── Provided records ──

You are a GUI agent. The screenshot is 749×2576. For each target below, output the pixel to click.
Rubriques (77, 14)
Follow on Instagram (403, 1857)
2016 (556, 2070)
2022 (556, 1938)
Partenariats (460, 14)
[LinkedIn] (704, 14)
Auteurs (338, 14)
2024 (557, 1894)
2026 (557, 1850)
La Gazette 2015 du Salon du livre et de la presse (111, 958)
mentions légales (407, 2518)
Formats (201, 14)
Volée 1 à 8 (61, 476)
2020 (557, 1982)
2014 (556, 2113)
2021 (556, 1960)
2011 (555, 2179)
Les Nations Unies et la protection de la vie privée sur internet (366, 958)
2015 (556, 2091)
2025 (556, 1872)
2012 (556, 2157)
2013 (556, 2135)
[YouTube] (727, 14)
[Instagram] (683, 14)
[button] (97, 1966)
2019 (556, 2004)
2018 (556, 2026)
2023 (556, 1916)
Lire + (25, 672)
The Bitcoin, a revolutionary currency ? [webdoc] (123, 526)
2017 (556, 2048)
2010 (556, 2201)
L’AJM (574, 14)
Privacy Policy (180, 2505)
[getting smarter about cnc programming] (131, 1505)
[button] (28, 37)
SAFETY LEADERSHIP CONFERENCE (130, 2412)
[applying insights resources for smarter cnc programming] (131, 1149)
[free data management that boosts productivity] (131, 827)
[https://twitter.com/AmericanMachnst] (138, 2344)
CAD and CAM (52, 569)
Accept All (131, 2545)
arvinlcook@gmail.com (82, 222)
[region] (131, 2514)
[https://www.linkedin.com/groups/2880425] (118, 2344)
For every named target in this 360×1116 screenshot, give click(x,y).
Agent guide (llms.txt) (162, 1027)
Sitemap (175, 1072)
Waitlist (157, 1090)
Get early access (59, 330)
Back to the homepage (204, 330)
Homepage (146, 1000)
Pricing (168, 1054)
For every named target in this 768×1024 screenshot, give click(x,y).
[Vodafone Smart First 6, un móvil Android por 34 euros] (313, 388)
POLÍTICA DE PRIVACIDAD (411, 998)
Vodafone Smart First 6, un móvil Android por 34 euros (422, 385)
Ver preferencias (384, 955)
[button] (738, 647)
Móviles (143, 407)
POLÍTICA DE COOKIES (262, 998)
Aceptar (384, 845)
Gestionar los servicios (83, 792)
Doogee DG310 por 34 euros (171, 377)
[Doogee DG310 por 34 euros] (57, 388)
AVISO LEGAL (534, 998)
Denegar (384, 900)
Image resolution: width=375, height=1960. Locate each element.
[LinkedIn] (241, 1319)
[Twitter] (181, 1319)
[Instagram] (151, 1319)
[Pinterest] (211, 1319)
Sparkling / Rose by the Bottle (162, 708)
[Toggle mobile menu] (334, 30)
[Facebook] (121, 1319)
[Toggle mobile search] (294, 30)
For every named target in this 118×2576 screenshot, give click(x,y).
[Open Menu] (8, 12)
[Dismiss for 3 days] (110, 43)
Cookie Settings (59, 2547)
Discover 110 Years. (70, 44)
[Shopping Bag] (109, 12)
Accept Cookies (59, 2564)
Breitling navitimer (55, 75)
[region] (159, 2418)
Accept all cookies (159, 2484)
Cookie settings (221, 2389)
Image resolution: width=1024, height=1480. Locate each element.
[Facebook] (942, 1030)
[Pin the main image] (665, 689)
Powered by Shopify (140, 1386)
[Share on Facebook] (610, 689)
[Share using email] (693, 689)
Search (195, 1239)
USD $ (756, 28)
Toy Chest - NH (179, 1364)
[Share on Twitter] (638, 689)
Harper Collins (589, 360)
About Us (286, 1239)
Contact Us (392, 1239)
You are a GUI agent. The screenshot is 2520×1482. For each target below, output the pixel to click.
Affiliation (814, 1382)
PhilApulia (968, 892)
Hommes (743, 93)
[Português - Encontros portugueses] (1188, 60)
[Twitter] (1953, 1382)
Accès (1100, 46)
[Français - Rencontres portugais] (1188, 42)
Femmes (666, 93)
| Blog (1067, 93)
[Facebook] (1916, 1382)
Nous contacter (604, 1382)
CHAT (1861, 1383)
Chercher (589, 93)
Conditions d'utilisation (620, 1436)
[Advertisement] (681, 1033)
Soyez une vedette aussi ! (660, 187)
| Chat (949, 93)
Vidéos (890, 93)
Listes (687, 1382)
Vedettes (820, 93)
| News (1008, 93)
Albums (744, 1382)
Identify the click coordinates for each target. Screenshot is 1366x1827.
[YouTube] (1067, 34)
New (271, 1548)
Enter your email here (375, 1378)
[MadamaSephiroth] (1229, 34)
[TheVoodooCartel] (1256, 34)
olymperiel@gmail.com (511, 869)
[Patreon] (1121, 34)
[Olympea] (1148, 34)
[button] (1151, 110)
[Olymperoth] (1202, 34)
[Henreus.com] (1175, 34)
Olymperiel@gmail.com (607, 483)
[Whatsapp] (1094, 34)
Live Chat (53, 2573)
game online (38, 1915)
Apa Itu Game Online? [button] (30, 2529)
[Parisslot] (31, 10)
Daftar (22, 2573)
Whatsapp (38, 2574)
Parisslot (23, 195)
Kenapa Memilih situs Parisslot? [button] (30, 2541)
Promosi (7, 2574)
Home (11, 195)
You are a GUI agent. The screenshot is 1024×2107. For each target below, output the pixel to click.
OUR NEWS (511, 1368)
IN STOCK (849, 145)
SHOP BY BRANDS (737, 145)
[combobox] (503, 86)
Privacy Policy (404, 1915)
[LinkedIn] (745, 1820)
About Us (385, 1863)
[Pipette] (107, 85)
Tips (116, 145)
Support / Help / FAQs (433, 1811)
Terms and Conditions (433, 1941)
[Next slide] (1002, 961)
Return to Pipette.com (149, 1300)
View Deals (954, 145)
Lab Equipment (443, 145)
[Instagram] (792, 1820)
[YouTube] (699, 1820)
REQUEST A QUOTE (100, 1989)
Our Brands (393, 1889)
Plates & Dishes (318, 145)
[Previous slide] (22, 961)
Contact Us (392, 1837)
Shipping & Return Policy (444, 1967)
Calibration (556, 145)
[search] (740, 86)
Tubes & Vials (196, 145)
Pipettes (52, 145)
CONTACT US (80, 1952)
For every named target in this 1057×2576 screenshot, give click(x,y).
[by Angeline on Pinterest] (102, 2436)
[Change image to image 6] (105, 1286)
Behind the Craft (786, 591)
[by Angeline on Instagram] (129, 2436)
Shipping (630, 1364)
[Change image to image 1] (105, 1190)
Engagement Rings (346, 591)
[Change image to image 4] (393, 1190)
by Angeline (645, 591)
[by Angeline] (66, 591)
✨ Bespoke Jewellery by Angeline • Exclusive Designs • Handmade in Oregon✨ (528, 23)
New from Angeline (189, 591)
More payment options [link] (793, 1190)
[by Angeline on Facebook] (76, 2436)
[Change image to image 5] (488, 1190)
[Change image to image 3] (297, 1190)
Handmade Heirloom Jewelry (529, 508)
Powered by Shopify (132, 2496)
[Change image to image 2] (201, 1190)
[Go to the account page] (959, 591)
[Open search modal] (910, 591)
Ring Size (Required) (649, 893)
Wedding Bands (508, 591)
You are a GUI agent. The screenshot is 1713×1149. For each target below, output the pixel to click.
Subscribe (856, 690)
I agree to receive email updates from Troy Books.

───

About this task:
Repeat each line of the data exactly, missing none.

Exercise response:
You are a GUI agent. The screenshot is 749×2576. For each target below, output the pixel to click.
Rubriques (77, 14)
Follow on Instagram (403, 1857)
2016 (556, 2070)
2022 (556, 1938)
Partenariats (460, 14)
[LinkedIn] (704, 14)
Auteurs (338, 14)
2024 (557, 1894)
2026 (557, 1850)
La Gazette 2015 du Salon du livre et de la presse (111, 958)
mentions légales (407, 2518)
Formats (201, 14)
Volée 1 à 8 (61, 476)
2020 (557, 1982)
2014 (556, 2113)
2021 (556, 1960)
2011 (555, 2179)
Les Nations Unies et la protection de la vie privée sur internet (366, 958)
2015 (556, 2091)
2025 (556, 1872)
2012 (556, 2157)
2013 (556, 2135)
[YouTube] (727, 14)
[Instagram] (683, 14)
[button] (97, 1966)
2019 (556, 2004)
2018 (556, 2026)
2023 (556, 1916)
Lire + (25, 672)
The Bitcoin, a revolutionary currency ? [webdoc] (123, 526)
2017 (556, 2048)
2010 (556, 2201)
L’AJM (574, 14)
Privacy Policy (180, 2505)
[getting smarter about cnc programming] (131, 1505)
[button] (28, 37)
SAFETY LEADERSHIP CONFERENCE (130, 2412)
[applying insights resources for smarter cnc programming] (131, 1149)
[free data management that boosts productivity] (131, 827)
[https://twitter.com/AmericanMachnst] (138, 2344)
CAD and CAM (52, 569)
Accept All (131, 2545)
arvinlcook@gmail.com (82, 222)
[region] (131, 2514)
[https://www.linkedin.com/groups/2880425] (118, 2344)
For every named target in this 360×1116 screenshot, give click(x,y).
Agent guide (llms.txt) (162, 1027)
Sitemap (175, 1072)
Waitlist (157, 1090)
Get early access (59, 330)
Back to the homepage (204, 330)
Homepage (146, 1000)
Pricing (168, 1054)
For every named target in this 768×1024 screenshot, give click(x,y).
[Vodafone Smart First 6, un móvil Android por 34 euros] (313, 388)
POLÍTICA DE PRIVACIDAD (411, 998)
Vodafone Smart First 6, un móvil Android por 34 euros (422, 385)
Ver preferencias (384, 955)
[button] (738, 647)
Móviles (143, 407)
POLÍTICA DE COOKIES (262, 998)
Aceptar (384, 845)
Gestionar los servicios (83, 792)
Doogee DG310 por 34 euros (171, 377)
[Doogee DG310 por 34 euros] (57, 388)
AVISO LEGAL (534, 998)
Denegar (384, 900)
Image resolution: width=375, height=1960. Locate each element.
[LinkedIn] (241, 1319)
[Twitter] (181, 1319)
[Instagram] (151, 1319)
[Pinterest] (211, 1319)
Sparkling / Rose by the Bottle (162, 708)
[Toggle mobile menu] (334, 30)
[Facebook] (121, 1319)
[Toggle mobile search] (294, 30)
For every named target in this 118×2576 screenshot, give click(x,y).
[Open Menu] (8, 12)
[Dismiss for 3 days] (110, 43)
Cookie Settings (59, 2547)
Discover 110 Years. (70, 44)
[Shopping Bag] (109, 12)
Accept Cookies (59, 2564)
Breitling navitimer (55, 75)
[region] (159, 2418)
Accept all cookies (159, 2484)
Cookie settings (221, 2389)
Image resolution: width=1024, height=1480. Locate each element.
[Facebook] (942, 1030)
[Pin the main image] (665, 689)
Powered by Shopify (140, 1386)
[Share on Facebook] (610, 689)
[Share using email] (693, 689)
Search (195, 1239)
USD $ (756, 28)
Toy Chest - NH (179, 1364)
[Share on Twitter] (638, 689)
Harper Collins (589, 360)
About Us (286, 1239)
Contact Us (392, 1239)
You are a GUI agent. The screenshot is 2520×1482. For each target below, output the pixel to click.
Affiliation (814, 1382)
PhilApulia (968, 892)
Hommes (743, 93)
[Português - Encontros portugueses] (1188, 60)
[Twitter] (1953, 1382)
Accès (1100, 46)
[Français - Rencontres portugais] (1188, 42)
Femmes (666, 93)
| Blog (1067, 93)
[Facebook] (1916, 1382)
Nous contacter (604, 1382)
CHAT (1861, 1383)
Chercher (589, 93)
Conditions d'utilisation (620, 1436)
[Advertisement] (681, 1033)
Soyez une vedette aussi ! (660, 187)
| Chat (949, 93)
Vidéos (890, 93)
Listes (687, 1382)
Vedettes (820, 93)
| News (1008, 93)
Albums (744, 1382)
Identify the click coordinates for each target. Screenshot is 1366x1827.
[YouTube] (1067, 34)
New (271, 1548)
Enter your email here (375, 1378)
[MadamaSephiroth] (1229, 34)
[TheVoodooCartel] (1256, 34)
olymperiel@gmail.com (511, 869)
[Patreon] (1121, 34)
[Olympea] (1148, 34)
[button] (1151, 110)
[Olymperoth] (1202, 34)
[Henreus.com] (1175, 34)
Olymperiel@gmail.com (607, 483)
[Whatsapp] (1094, 34)
Live Chat (53, 2573)
game online (38, 1915)
Apa Itu Game Online? [button] (30, 2529)
[Parisslot] (31, 10)
Daftar (22, 2573)
Whatsapp (38, 2574)
Parisslot (23, 195)
Kenapa Memilih situs Parisslot? [button] (30, 2541)
Promosi (7, 2574)
Home (11, 195)
You are a GUI agent. The screenshot is 1024×2107. For each target below, output the pixel to click.
OUR NEWS (511, 1368)
IN STOCK (849, 145)
SHOP BY BRANDS (737, 145)
[combobox] (503, 86)
Privacy Policy (404, 1915)
[LinkedIn] (745, 1820)
About Us (385, 1863)
[Pipette] (107, 85)
Tips (116, 145)
Support / Help / FAQs (433, 1811)
Terms and Conditions (433, 1941)
[Next slide] (1002, 961)
Return to Pipette.com (149, 1300)
View Deals (954, 145)
Lab Equipment (443, 145)
[Instagram] (792, 1820)
[YouTube] (699, 1820)
REQUEST A QUOTE (100, 1989)
Our Brands (393, 1889)
Plates & Dishes (318, 145)
[Previous slide] (22, 961)
Contact Us (392, 1837)
Shipping & Return Policy (444, 1967)
Calibration (556, 145)
[search] (740, 86)
Tubes & Vials (196, 145)
Pipettes (52, 145)
CONTACT US (80, 1952)
For every named target in this 1057×2576 screenshot, give click(x,y).
[by Angeline on Pinterest] (102, 2436)
[Change image to image 6] (105, 1286)
Behind the Craft (786, 591)
[by Angeline on Instagram] (129, 2436)
Shipping (630, 1364)
[Change image to image 1] (105, 1190)
Engagement Rings (346, 591)
[Change image to image 4] (393, 1190)
by Angeline (645, 591)
[by Angeline] (66, 591)
✨ Bespoke Jewellery by Angeline • Exclusive Designs • Handmade in Oregon✨ (528, 23)
New from Angeline (189, 591)
More payment options [link] (793, 1190)
[by Angeline on Facebook] (76, 2436)
[Change image to image 5] (488, 1190)
[Change image to image 3] (297, 1190)
Handmade Heirloom Jewelry (529, 508)
Powered by Shopify (132, 2496)
[Change image to image 2] (201, 1190)
[Go to the account page] (959, 591)
[Open search modal] (910, 591)
Ring Size (Required) (649, 893)
Wedding Bands (508, 591)
You are a GUI agent. The screenshot is 1713×1149. For each target below, output the pixel to click.
Subscribe (856, 690)
I agree to receive email updates from Troy Books.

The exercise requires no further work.